Avec Michaël Levinas à l'Opéra de Lille et Flagey
Le 2 décembre à l'Opéra de Lille, le 3 à Flagey (studio 1) : le quatuor à cordes d'Ictus joue le "Second" de Michaël Levinas, sous la forme d'un One-Only-One : première interprétation, entretien avec le compositeur, et on remet le couvert. Une seule oeuvre, mais la possibilité pour le public d'y entrer sensiblement (par la seconde écoute) autant que conceptuellement (par les commentaires du compositeur, éventuellement illustrés d'exemples par les interprètes). Première étape d'une collaboration avec Levinas, qui aboutira à la création de son quatrième opéra,_La Métamorphose _d'après Kafka, en mars 2011 à l'Opéra de Lille.
Né en 1949, Michaël Levinas est à la fois un grand pianiste classique (on connait son intégrale des Sonates de Beethoven, ou ses récentes Mélodies de Fauré avec Magali Léger), un truculent professeur (au Conservatoire de Paris) et l'un des plus francs-tireurs parmi les compositeurs français d'aujourd'hui. Il participa en 1973 à la fondation du célèbre ensemble l'Itinéraire, à Paris, à la fois groupe de compositeurs et d'interprètes, qui lança l'expérience du "spectralisme". Il s'agissait de renoncer à la combinatoire sérielle au profit d'une nouvelle esthétique, moins sèche, où le recours aux technologies autorisât un luxuriant renouveau harmonique. Au centre de ce projet (où l'on brandissait volontiers les figures pionnières de Scelsi, Ligeti, Debussy, Sibelius) se déployait l'idée d'un art du "son en mouvement" et la valorisation de ses transitions, torsions et métamorphoses : la musique comme énergie.
Cette énergie, Michaël Lévinas semble toujours l'avoir considérée comme une force de profération. Energie invocatoire, incantatoire : c'est là sa singularité. En témoigne parfaitement le titre d'une de ses oeuvres devenue "classique", pour trompette solo et ensemble : Appels. Exploration du son, oui, mais pas sans la médiation du geste, de la parole, d'une adresse. La musique de Levinas suggère toujours une puissante dramaturgie. On comprend donc l'importance de l'opéra dans son oeuvre : déjà trois grandes oeuvres scéniques à son catalogue (La Conférence des oiseaux, d'après un conte persan; Go-gol, d’après Le Manteau _de Gogol ; _Les Nègres, adaptée en 2003 de la pièce du même nom de Jean Genet), et une quatrième en préparation sur une commande de l'Opéra de Lille, avec l'ensemble Ictus : _La Métamorphose _d'après Kafka, avec un acte préalable de Valère Novarina.

[Liste des données]
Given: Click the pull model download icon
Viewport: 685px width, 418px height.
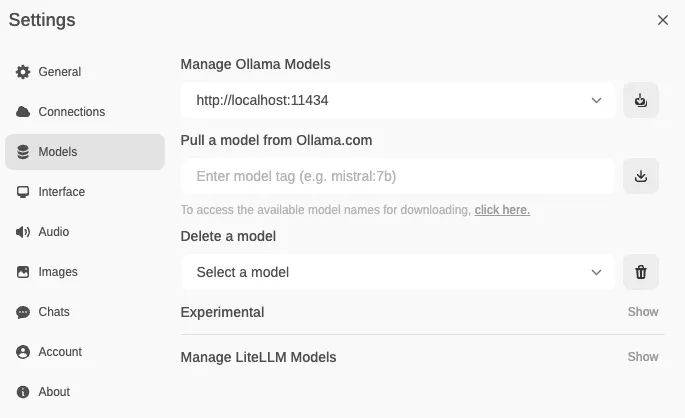Looking at the screenshot, I should pos(641,176).
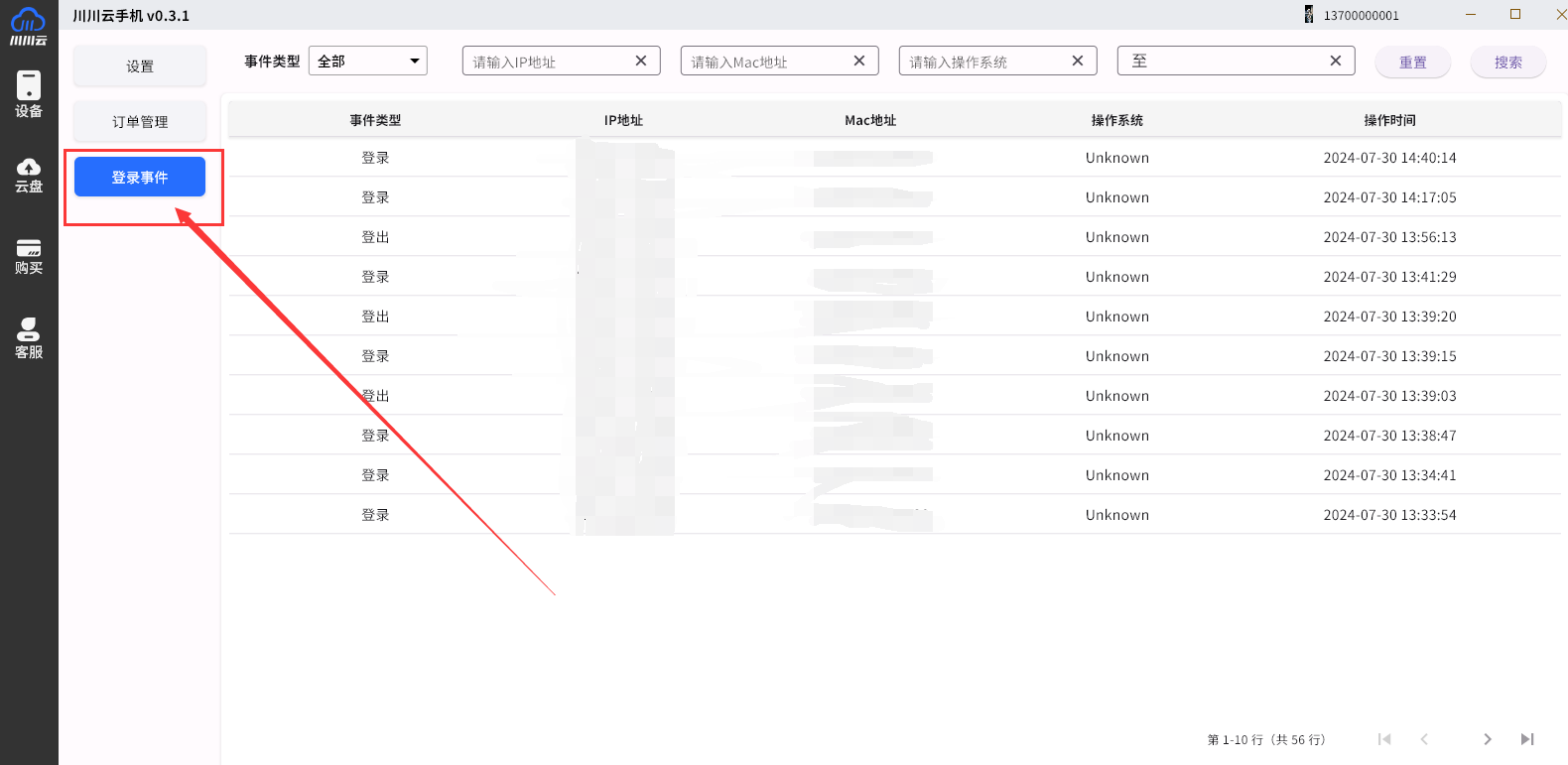This screenshot has width=1568, height=765.
Task: Click the 搜索 search button
Action: pyautogui.click(x=1507, y=63)
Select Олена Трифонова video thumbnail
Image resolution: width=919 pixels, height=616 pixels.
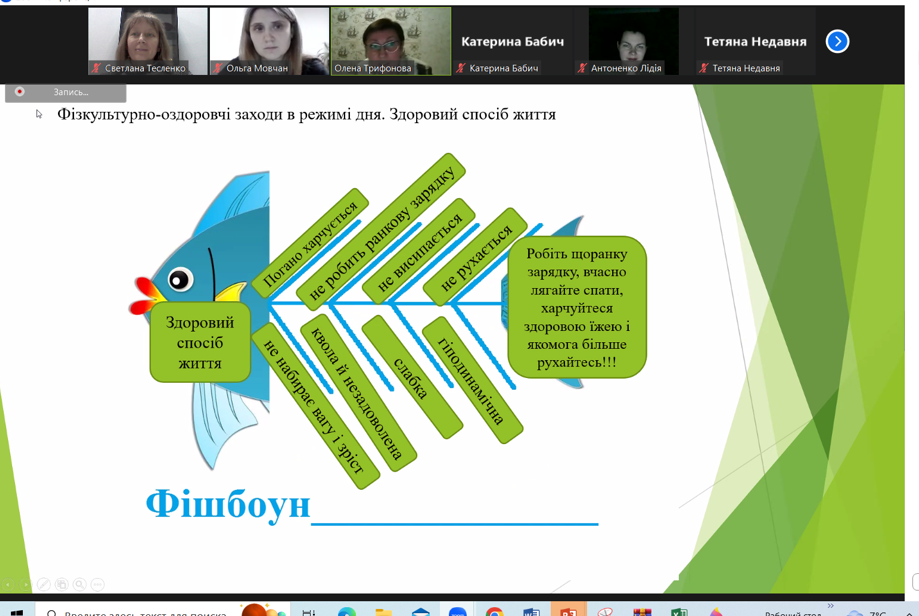click(x=390, y=42)
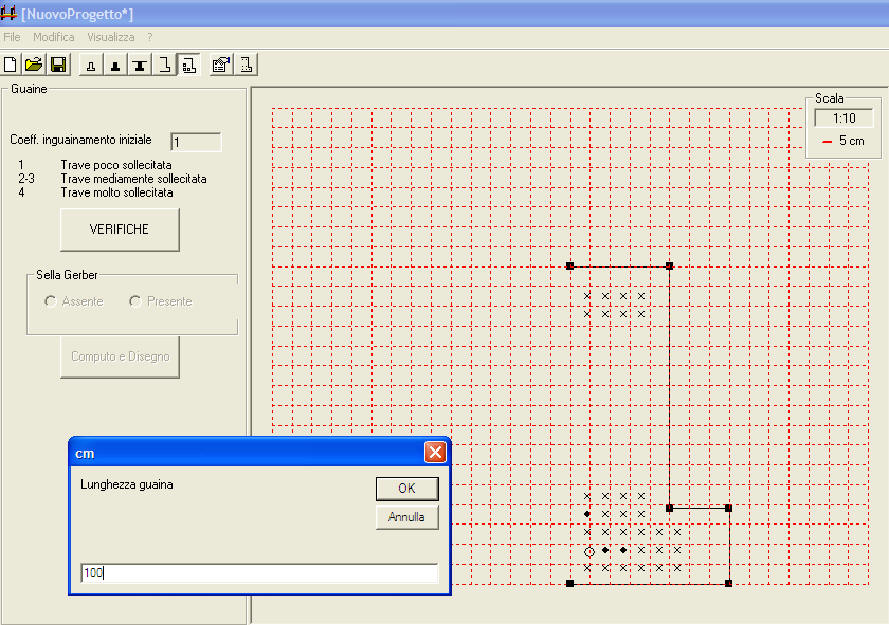Open the properties clipboard toolbar icon
Viewport: 889px width, 625px height.
tap(221, 65)
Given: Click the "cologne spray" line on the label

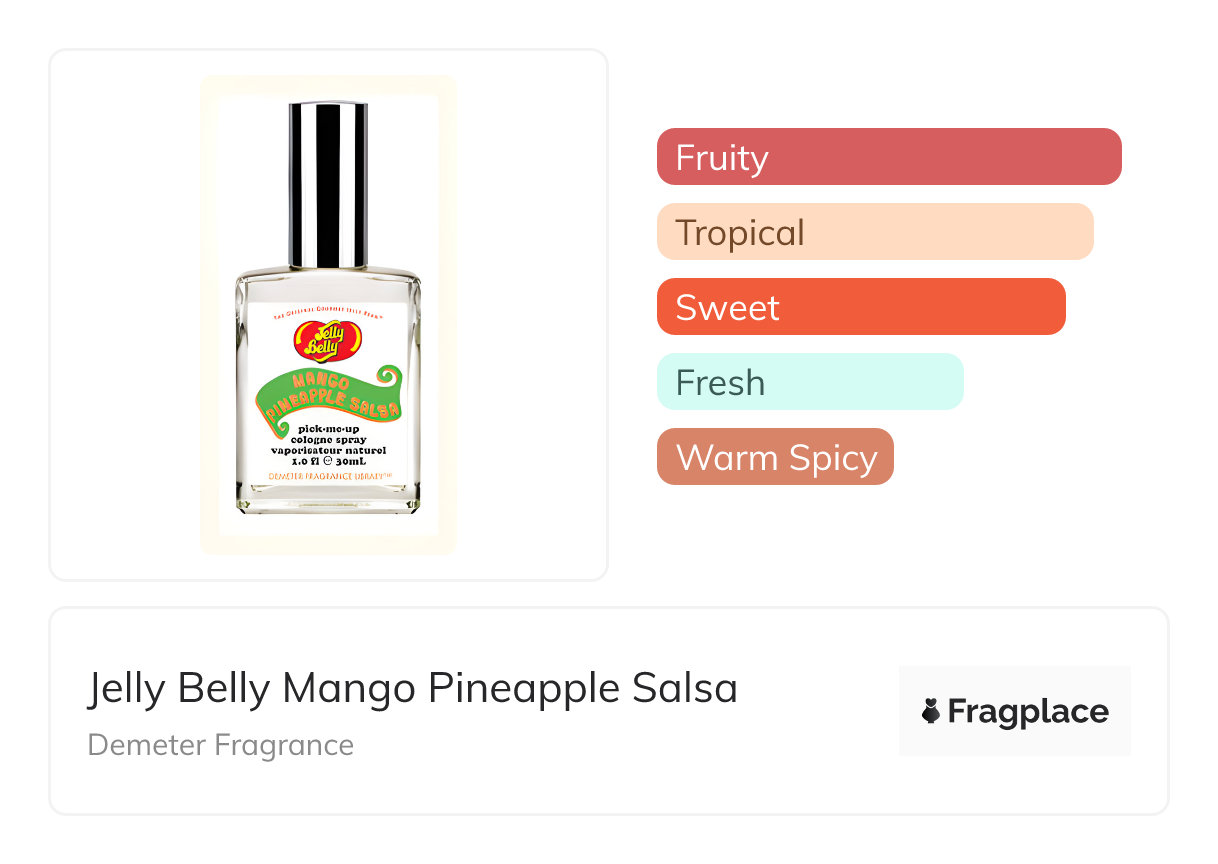Looking at the screenshot, I should [x=328, y=440].
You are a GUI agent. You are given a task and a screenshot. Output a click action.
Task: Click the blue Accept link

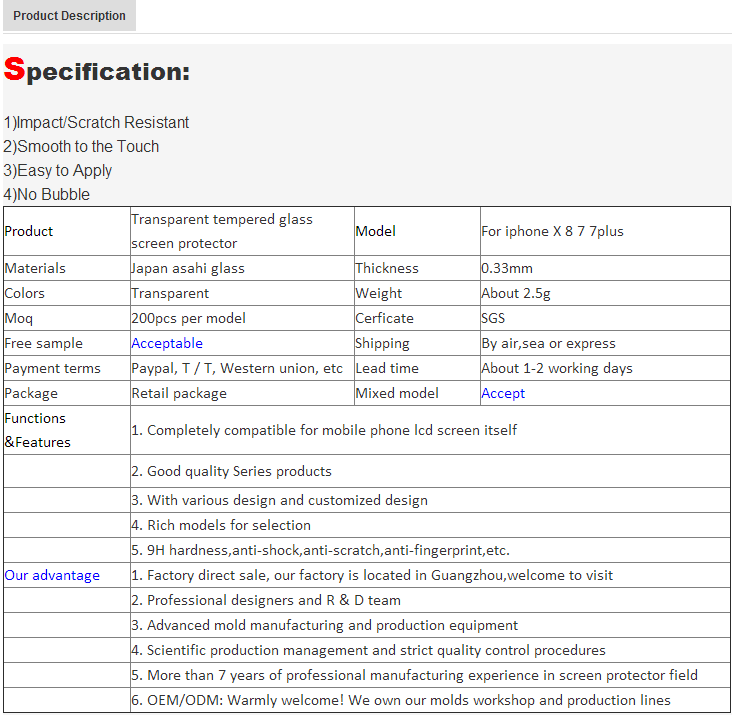click(x=503, y=393)
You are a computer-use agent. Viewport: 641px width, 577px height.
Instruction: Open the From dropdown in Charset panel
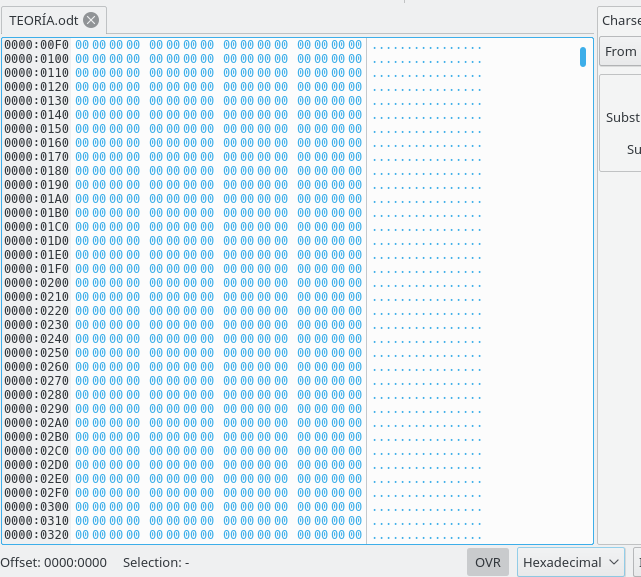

CONSIGNES À SUIVRE.
A - D'après le texte sur Michaël Levinas, en quelle année le compositeur a-t-il participé à la fondation de l'ensemble l'Itinéraire ?
B - Poursuivez le texte sur Michaël Levinas en enchaînant après sa dernière phrase.

RÉPONSES FOURNIES.
A - Michaël Levinas a participé à la fondation de l'Itinéraire en 1973.

B -
En alternance avec ses oeuvres-phares, Levinas délivre régulièrement ce qu'on pourrait appeler des oeuvres-études : de la composition comme résolution d'un problème. A cette question : comment rendre compatible un art de sculpter des sons complexes (art fusionnel et statique), et une écriture plus mobile, rythmique et polyphonique, Levinas répond par une figure qui l'obsède : la spirale infinie. Rêve d'une musique paradoxale, affectée d'une torsion interne, d'un spin, et qui ne cesse d'échapper à l'oreille qui veut s'en emparer. Levinas décline cette figure, tantôt à la manière virtuose d'un Ligeti, en utilisant la grande vitesse, un rythme motorique, une surabondance d'échelles modales progressivement altérées, des trompe-l'oreille basés sur les octaves brisées (qu'on écoute l'ouverture de son opéra Les Nègres); tantôt en revenant aux couleurs "pseudo-électroniques" du jeune spectralisme, comme dans le Quatuor N°2 que nous vous présentons ce soir : oeuvre presque conceptuelle où un accord-timbre, réalisé par l'alliance des quatre instruments à cordes, semble glisser dans un abysse sans fond.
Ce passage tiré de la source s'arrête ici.